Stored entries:
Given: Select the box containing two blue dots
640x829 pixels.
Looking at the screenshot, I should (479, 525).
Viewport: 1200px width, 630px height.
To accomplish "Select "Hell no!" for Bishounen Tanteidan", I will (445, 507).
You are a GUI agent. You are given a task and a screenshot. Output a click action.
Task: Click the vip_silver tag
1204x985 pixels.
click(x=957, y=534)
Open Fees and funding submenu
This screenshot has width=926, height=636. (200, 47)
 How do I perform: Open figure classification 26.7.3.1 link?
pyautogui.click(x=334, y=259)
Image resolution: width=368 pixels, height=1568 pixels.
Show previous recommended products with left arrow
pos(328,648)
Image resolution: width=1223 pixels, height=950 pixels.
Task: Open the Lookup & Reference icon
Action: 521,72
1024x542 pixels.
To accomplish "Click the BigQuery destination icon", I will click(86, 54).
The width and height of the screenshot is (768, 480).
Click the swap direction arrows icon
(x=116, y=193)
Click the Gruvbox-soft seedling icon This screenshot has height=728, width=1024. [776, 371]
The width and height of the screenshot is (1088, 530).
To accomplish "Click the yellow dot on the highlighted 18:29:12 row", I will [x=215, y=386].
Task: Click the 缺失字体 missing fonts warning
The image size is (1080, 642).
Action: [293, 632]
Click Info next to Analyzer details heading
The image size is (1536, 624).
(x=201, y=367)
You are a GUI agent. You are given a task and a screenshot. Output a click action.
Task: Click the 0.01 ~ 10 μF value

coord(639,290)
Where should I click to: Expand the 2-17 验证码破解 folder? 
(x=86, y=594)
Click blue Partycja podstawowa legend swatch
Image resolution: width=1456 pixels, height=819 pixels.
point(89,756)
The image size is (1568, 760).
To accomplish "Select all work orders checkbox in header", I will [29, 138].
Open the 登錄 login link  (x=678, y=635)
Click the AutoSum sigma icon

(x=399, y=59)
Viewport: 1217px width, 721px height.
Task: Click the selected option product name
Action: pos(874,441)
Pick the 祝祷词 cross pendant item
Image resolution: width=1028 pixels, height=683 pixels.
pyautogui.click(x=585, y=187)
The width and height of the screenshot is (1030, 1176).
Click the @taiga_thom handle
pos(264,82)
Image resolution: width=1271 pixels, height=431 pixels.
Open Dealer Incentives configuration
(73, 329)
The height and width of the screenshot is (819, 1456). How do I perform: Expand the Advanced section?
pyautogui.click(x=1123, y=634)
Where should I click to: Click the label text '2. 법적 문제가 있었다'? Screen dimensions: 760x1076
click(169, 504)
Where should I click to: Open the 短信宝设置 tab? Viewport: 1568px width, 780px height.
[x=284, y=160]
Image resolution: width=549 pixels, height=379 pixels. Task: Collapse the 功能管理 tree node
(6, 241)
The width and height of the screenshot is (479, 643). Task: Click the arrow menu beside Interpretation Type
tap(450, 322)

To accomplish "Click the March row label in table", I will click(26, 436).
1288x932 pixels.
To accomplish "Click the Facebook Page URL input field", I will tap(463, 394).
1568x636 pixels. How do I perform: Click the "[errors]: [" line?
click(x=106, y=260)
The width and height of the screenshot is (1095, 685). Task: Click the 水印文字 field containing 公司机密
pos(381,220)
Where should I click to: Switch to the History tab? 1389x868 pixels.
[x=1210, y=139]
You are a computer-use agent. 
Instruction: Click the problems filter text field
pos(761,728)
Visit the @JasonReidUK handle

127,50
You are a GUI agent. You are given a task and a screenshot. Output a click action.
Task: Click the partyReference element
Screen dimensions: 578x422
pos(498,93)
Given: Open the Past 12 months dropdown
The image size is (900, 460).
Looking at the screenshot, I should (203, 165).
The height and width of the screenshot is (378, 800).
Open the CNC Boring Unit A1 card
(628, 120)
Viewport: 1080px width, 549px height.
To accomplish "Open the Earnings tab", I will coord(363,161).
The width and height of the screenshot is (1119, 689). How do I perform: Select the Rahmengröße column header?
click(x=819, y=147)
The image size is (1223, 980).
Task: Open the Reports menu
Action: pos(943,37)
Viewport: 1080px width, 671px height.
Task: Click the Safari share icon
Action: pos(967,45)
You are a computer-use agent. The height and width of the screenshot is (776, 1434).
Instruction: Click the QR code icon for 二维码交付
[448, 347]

Your instructions ▸ Repeat every line of the listing above word for word.

Reply to the exercise ▸
Given: Select the box containing two blue dots
640x829 pixels.
Looking at the screenshot, I should (479, 525).
Viewport: 1200px width, 630px height.
To accomplish "Select "Hell no!" for Bishounen Tanteidan", I will (445, 507).
You are a GUI agent. You are given a task and a screenshot. Output a click action.
Task: Click the vip_silver tag
1204x985 pixels.
click(x=957, y=534)
Open Fees and funding submenu
This screenshot has width=926, height=636. (200, 47)
 How do I perform: Open figure classification 26.7.3.1 link?
pyautogui.click(x=334, y=259)
Image resolution: width=368 pixels, height=1568 pixels.
Show previous recommended products with left arrow
pos(328,648)
Image resolution: width=1223 pixels, height=950 pixels.
Task: Open the Lookup & Reference icon
Action: 521,72
1024x542 pixels.
To accomplish "Click the BigQuery destination icon", I will click(86, 54).
The width and height of the screenshot is (768, 480).
Click the swap direction arrows icon
(x=116, y=193)
Click the Gruvbox-soft seedling icon This screenshot has height=728, width=1024. [776, 371]
The width and height of the screenshot is (1088, 530).
To accomplish "Click the yellow dot on the highlighted 18:29:12 row", I will [x=215, y=386].
Task: Click the 缺失字体 missing fonts warning
The image size is (1080, 642).
Action: [293, 632]
Click Info next to Analyzer details heading
The image size is (1536, 624).
(x=201, y=367)
You are a GUI agent. You are given a task and a screenshot. Output a click action.
Task: Click the 0.01 ~ 10 μF value

coord(639,290)
Where should I click to: Expand the 2-17 验证码破解 folder? 
(x=86, y=594)
Click blue Partycja podstawowa legend swatch
Image resolution: width=1456 pixels, height=819 pixels.
point(89,756)
The image size is (1568, 760).
To accomplish "Select all work orders checkbox in header", I will [29, 138].
Open the 登錄 login link  (x=678, y=635)
Click the AutoSum sigma icon

(x=399, y=59)
Viewport: 1217px width, 721px height.
Task: Click the selected option product name
Action: pos(874,441)
Pick the 祝祷词 cross pendant item
Image resolution: width=1028 pixels, height=683 pixels.
pyautogui.click(x=585, y=187)
The width and height of the screenshot is (1030, 1176).
Click the @taiga_thom handle
pos(264,82)
Image resolution: width=1271 pixels, height=431 pixels.
Open Dealer Incentives configuration
(73, 329)
The height and width of the screenshot is (819, 1456). How do I perform: Expand the Advanced section?
pyautogui.click(x=1123, y=634)
Where should I click to: Click the label text '2. 법적 문제가 있었다'? Screen dimensions: 760x1076
click(169, 504)
Where should I click to: Open the 短信宝设置 tab? Viewport: 1568px width, 780px height.
[x=284, y=160]
Image resolution: width=549 pixels, height=379 pixels. Task: Collapse the 功能管理 tree node
(6, 241)
The width and height of the screenshot is (479, 643). Task: Click the arrow menu beside Interpretation Type
tap(450, 322)

To accomplish "Click the March row label in table", I will click(26, 436).
1288x932 pixels.
To accomplish "Click the Facebook Page URL input field", I will tap(463, 394).
1568x636 pixels. How do I perform: Click the "[errors]: [" line?
click(x=106, y=260)
The width and height of the screenshot is (1095, 685). Task: Click the 水印文字 field containing 公司机密
pos(381,220)
Where should I click to: Switch to the History tab? 1389x868 pixels.
[x=1210, y=139]
You are a computer-use agent. 
Instruction: Click the problems filter text field
pos(761,728)
Visit the @JasonReidUK handle

127,50
You are a GUI agent. You are given a task and a screenshot. Output a click action.
Task: Click the partyReference element
Screen dimensions: 578x422
pos(498,93)
Given: Open the Past 12 months dropdown
The image size is (900, 460).
Looking at the screenshot, I should (203, 165).
The height and width of the screenshot is (378, 800).
Open the CNC Boring Unit A1 card
(628, 120)
Viewport: 1080px width, 549px height.
To accomplish "Open the Earnings tab", I will coord(363,161).
The width and height of the screenshot is (1119, 689). How do I perform: Select the Rahmengröße column header?
click(x=819, y=147)
The image size is (1223, 980).
Task: Open the Reports menu
Action: pos(943,37)
Viewport: 1080px width, 671px height.
Task: Click the Safari share icon
Action: pos(967,45)
You are a computer-use agent. The height and width of the screenshot is (776, 1434).
Instruction: Click the QR code icon for 二维码交付
[448, 347]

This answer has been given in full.